About the author: Larry Teller joined EPA’s Philadelphia office in its early months and has worked in environmental assessment, state and congressional liaison, enforcement, and communications.

My favorite anthropology professor at the University of Pennsylvania years ago, David B. Stout (famously, in his playful words, “not a Leakey lover,” but that’s another story), insisted that scientists are culture bound by their own culture—unable to fluently interact with, or even fully understand, other cultures. This teaching came to mind yesterday during a meeting in EPA’s mid-Atlantic regional office to begin defining a new website about “green infrastructure;” make that “natural infrastructure;” no, perhaps it’s “limited impact development?” or was it “green communities,” or “green buildings.”

My sincere motto at such meetings, of course, is “I’m from the public affairs office and I’m here to help.” Indeed, as the regional web content coordinator, my job is to help make our websites useful, targeted communications tools that follow EPA’s web standards and best practices. One of these best practices is content coordination, to minimize repetition, confusion and gaps among related agency web content.

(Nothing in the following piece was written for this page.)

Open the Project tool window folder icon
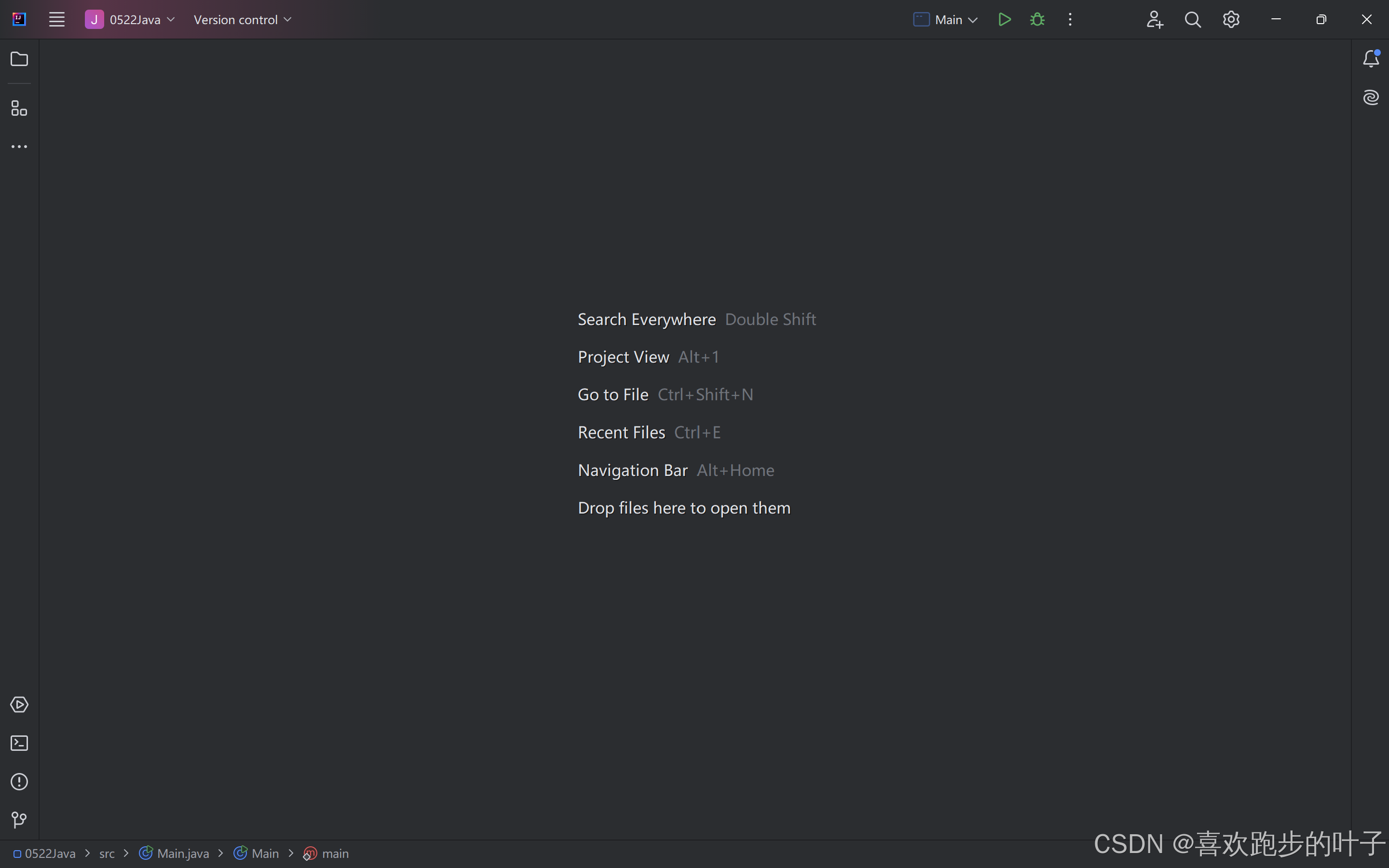click(19, 59)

I tried not to show how much the conversation made my head hurt, among a group of earnest, cooperative colleagues who are eager to help developers, planners, elected officials, public works managers, environmentalists and the public guide sustainable development. With such a diverse audience, and so many EPA programs individually focused on different slices of the green development pie, it unfortunately wasn’t my first experience where web communications considerations (the tail) forced us to confront the overlap or gaps between policies and programs (the dog).  Shouldn’t it work the other way? Wouldn’t it better serve EPA, our stakeholders and the environment if related programs were more clearly defined, or combined before turning our attention to public outreach? (These questions aren’t rhetorical; please answer them.)

Our group yesterday didn’t know enough about policy integration our agency may be doing to bring the principles and virtues of these green initiatives together to better serve the many concerned external people. As a result–and this is more intriguing challenge than complaint—we’re seeking some manner of content integration as we conceive and write a new website.

Professor Stout wouldn’t be surprised by what we face, but may I ask, dear reader, do you, too, see what we face as the tail wagging the dog?

Editor's Note: The opinions expressed here are those of the author. They do not reflect EPA policy, endorsement, or action, and EPA does not verify the accuracy or science of the contents of the blog.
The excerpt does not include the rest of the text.